— Start of PASSAGE —

[gclist] Re: Name that hypothesis

Hans Boehm boehm@hoh.mti.sgi.com
Wed, 4 Dec 1996 10:46:25 -0800

On Dec 4, 10:54am, Charles Fiterman wrote:
> Subject: Re: [gclist] Re: Name that hypothesis
> > || What is the name of the following hypothesis?
> > ||
> > || 	"Most references in a system point backwards in time, i.e. from
> > || 	 younger objects to older objects."
> >
> >We tested that hypothesis.  It is incorrect.
> >
> >Specifically, here is how some well-known C programs behave:
> I see systematic sampling error here. The programs are all in C.

The problem is that the real world has committed a systematic sampling error:
 All the real programs most of us use are written in C (probably with some
amount of C++ of various flavors thrown in, depending on the platform).

This means most of us have 2 choices when it comes to selecting sample programs
for such studies:

a) Ignore the real world, and consider programs written in a garbage collected
language in what we consider appropriate style (on which not many of us would
agree), or

b) Measure C programs, and perhaps try to compensate for artifacts of the
language and for inappropriate programming style.

Option (a) has many problems.  The samples tend to reflect the programming
styles of a few people, and tend to be biased by artifacts of one or two
implementations.  The samples tend to be small and sometimes artificial.  The
programs often have not gone through much performance tuning.  They're arguably
less likely to solve problems that most of us care about.

— End of PASSAGE —

JOB A:
Decide whether each statement below agrees with the mailing list message on garbage collection. Answer yes or no for each, and quote the words of the message that settle it.
(i) The message states that all the real programs most of us use are written in C.
(ii) The message states that samples for option (a) tend to be large.
(iii) Charles Fiterman sees systematic sampling error because the programs are all in C.
JOB B: Rewrite the mailing list message on garbage collection starting at "Hans Boehm boehm@hoh.mti.sgi.com" and ending at "It is incorrect.", substituting "conjecture" for "hypothesis".
JOB C: Write the next part of the mailing list message on garbage collection, beginning after its last sentence.

— Start of DATASET —

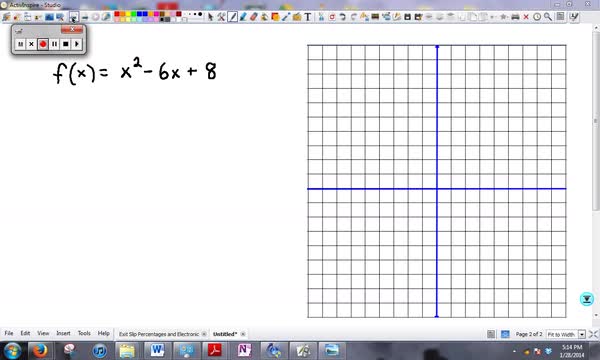Switch to Exit Slip Percentages tab
Image resolution: width=600 pixels, height=360 pixels.
coord(159,334)
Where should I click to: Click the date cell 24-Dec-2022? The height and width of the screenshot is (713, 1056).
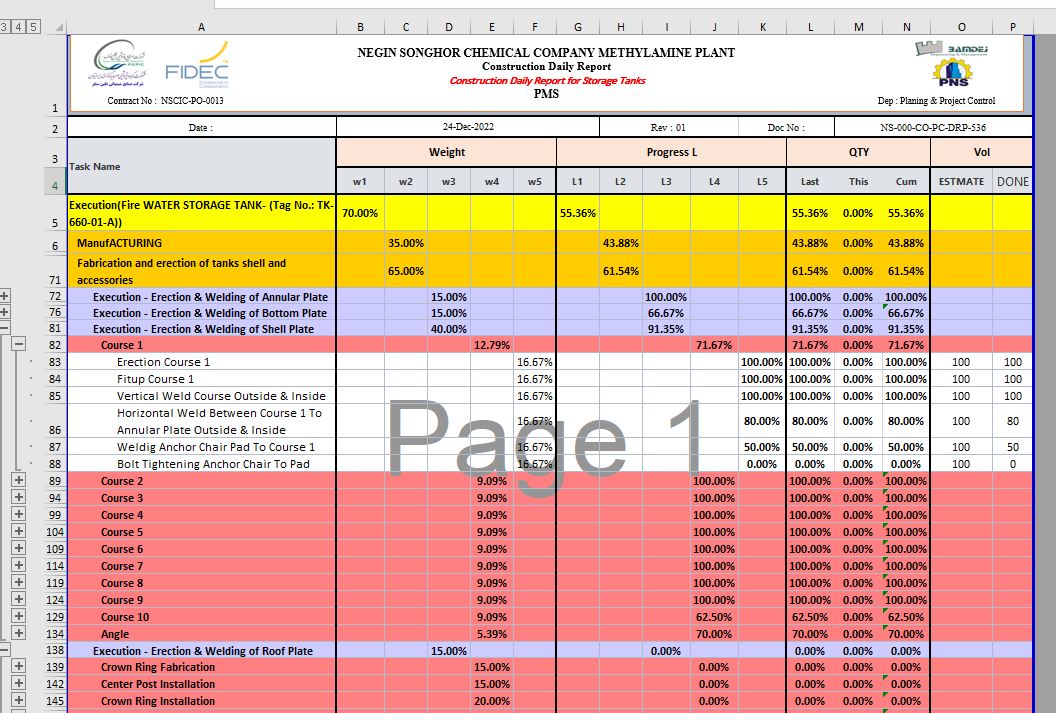coord(467,127)
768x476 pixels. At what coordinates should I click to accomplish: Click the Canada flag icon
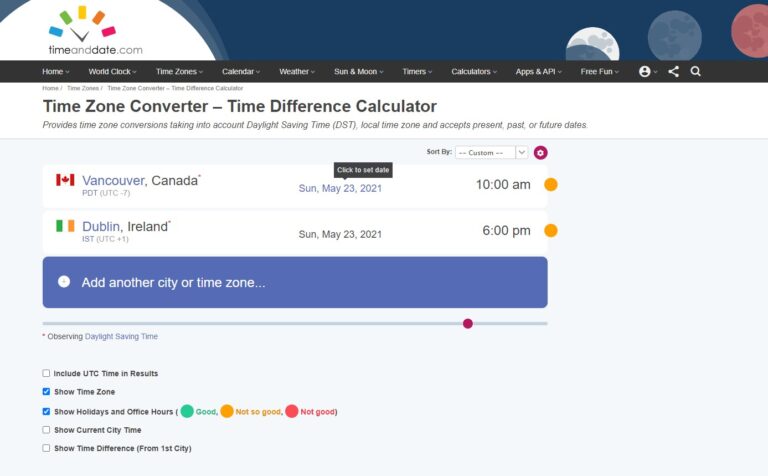click(65, 180)
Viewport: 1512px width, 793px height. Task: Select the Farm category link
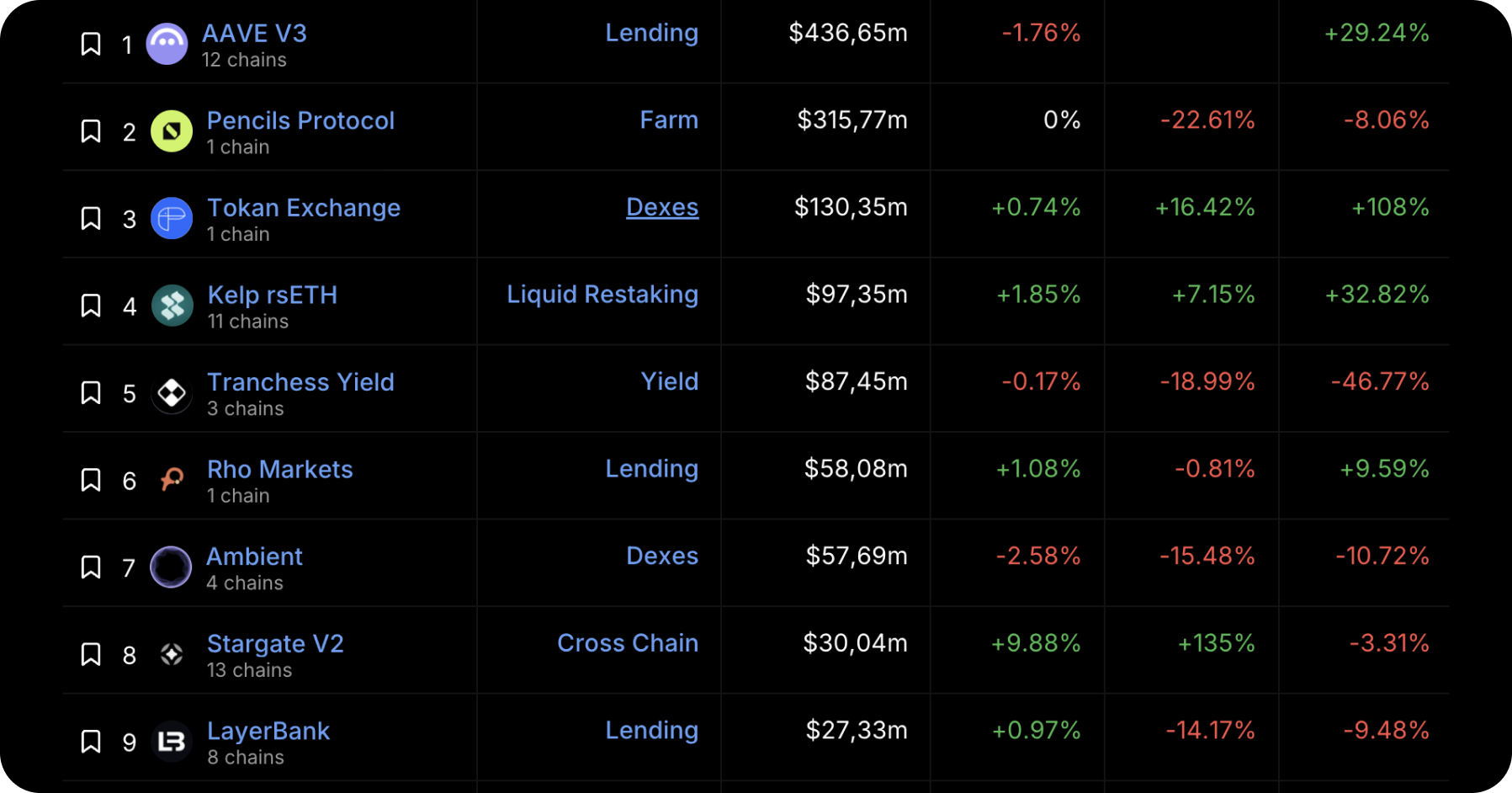pyautogui.click(x=669, y=120)
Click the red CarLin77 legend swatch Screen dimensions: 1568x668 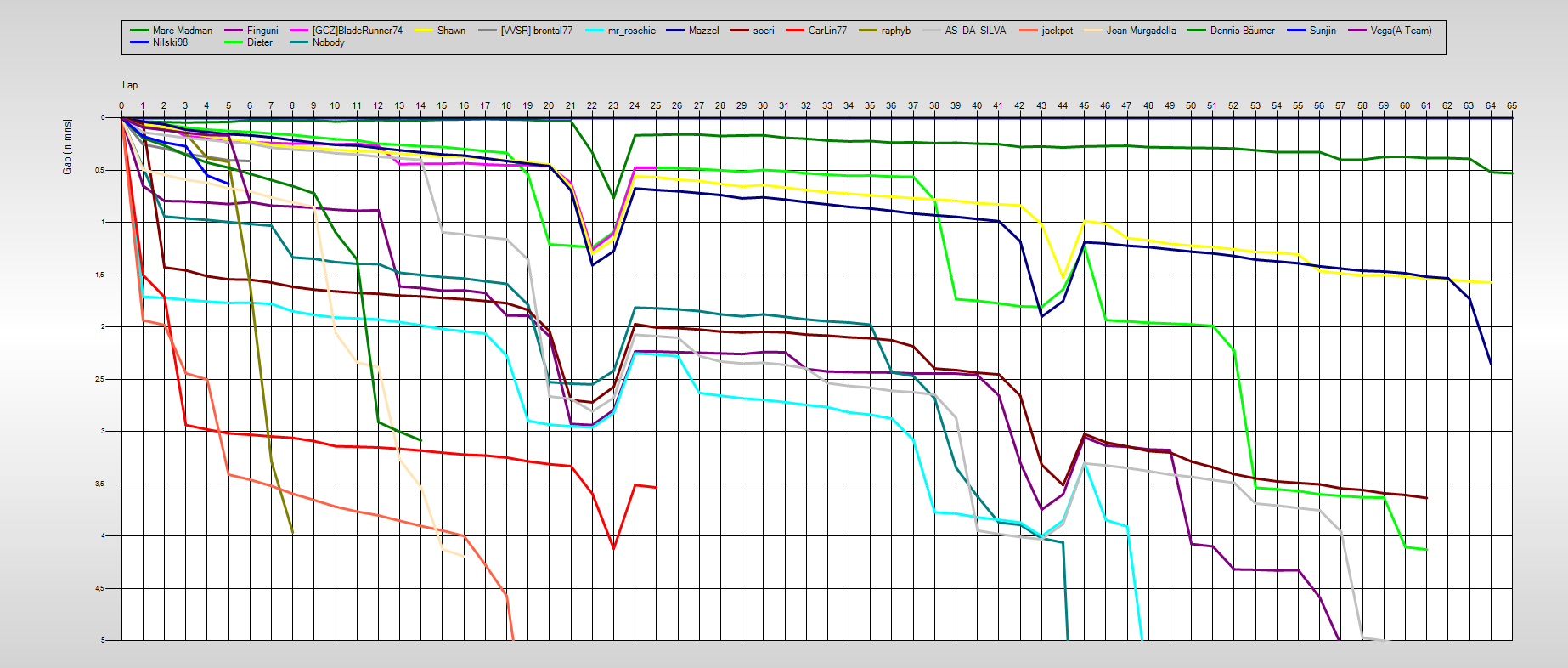(x=794, y=31)
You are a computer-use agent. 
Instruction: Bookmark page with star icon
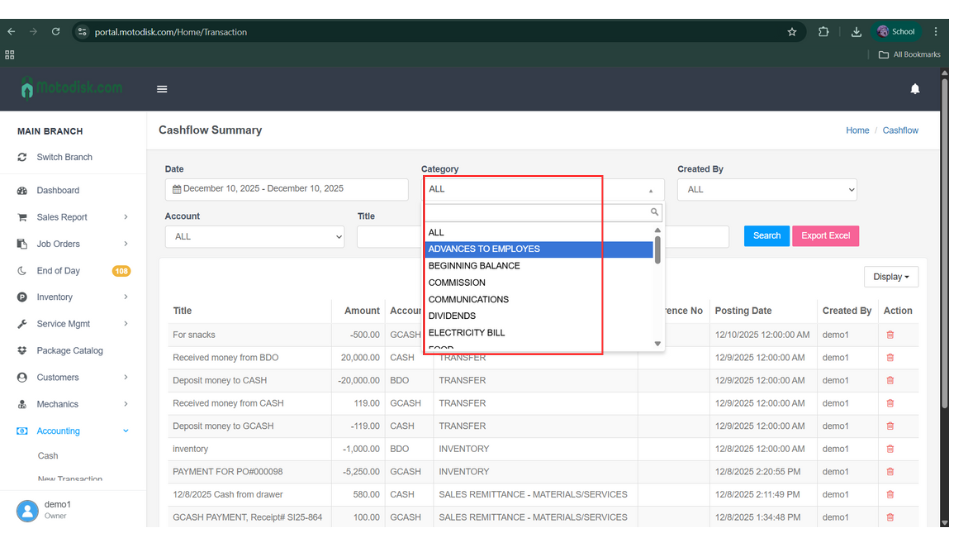[792, 32]
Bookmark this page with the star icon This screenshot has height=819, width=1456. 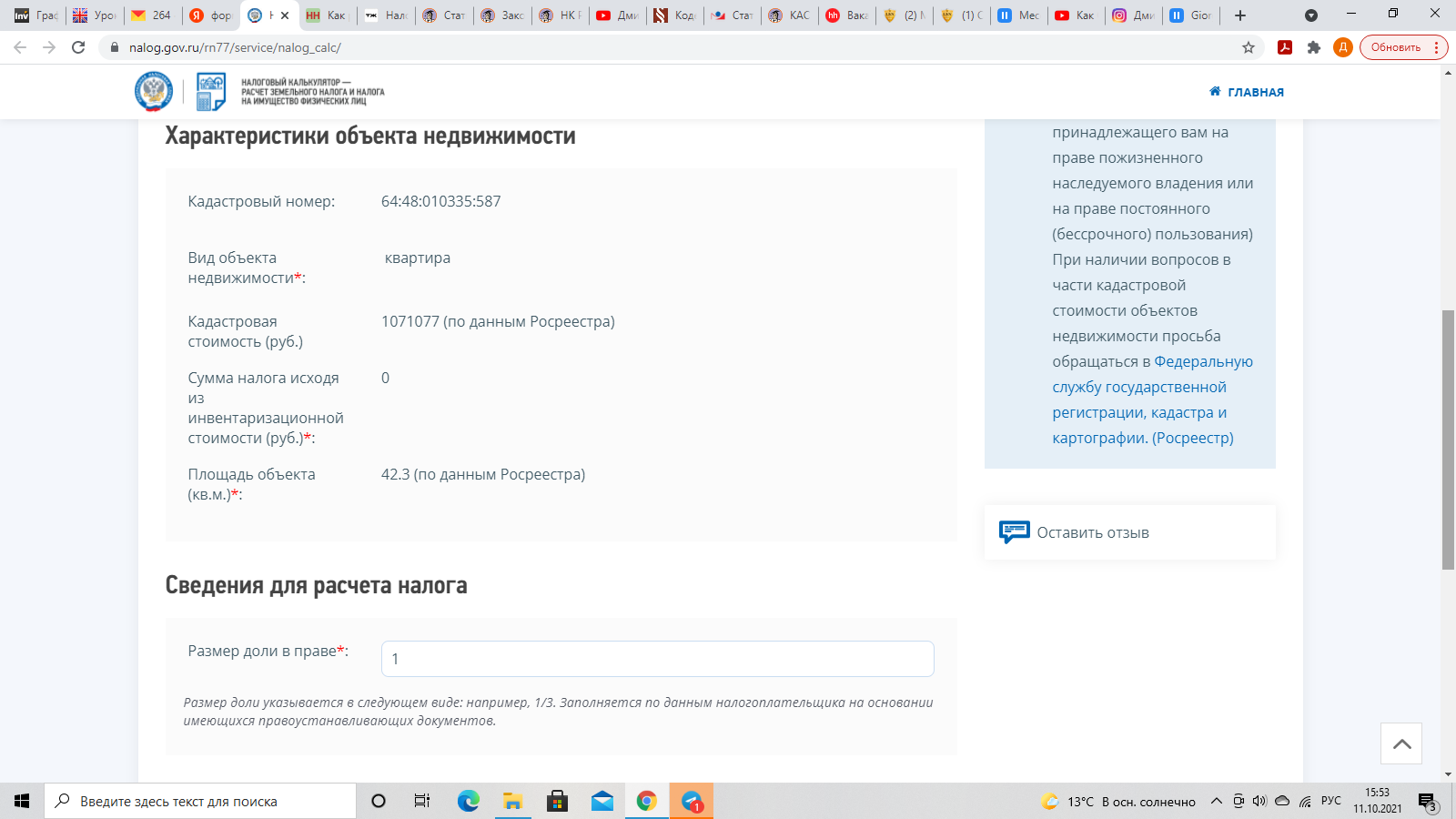(1249, 47)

— End of DATASET —

TASK OUTPUT A:
(i) Yes: "All the real programs most of us use are written in C"
(ii) No: "The samples tend to be small and sometimes artificial."
(iii) Yes: "I see systematic sampling error here. The programs are all in C."

TASK OUTPUT B:
Hans Boehm boehm@hoh.mti.sgi.com
Wed, 4 Dec 1996 10:46:25 -0800

On Dec 4, 10:54am, Charles Fiterman wrote:
> Subject: Re: [gclist] Re: Name that conjecture
> > || What is the name of the following conjecture?
> > ||
> > || 	"Most references in a system point backwards in time, i.e. from
> > || 	 younger objects to older objects."
> >
> >We tested that conjecture.  It is incorrect.

TASK OUTPUT C:
Particular languages seem to encourage very specific programming styles, making
it hard to generalize to anything else.  For example, Manuel Serrano concluded
that ML programs (perhaps especially ML benchmarks), benefit much more from
generational collection than even Scheme programs.

Given an exclusive choice, I greatly prefer option (b).  This does introduce
some biases.  But it's not clear to me why it should bias pointer direction
measurements, except in comparison to language implementations that make it
hard or impossible to introduce forward pointers.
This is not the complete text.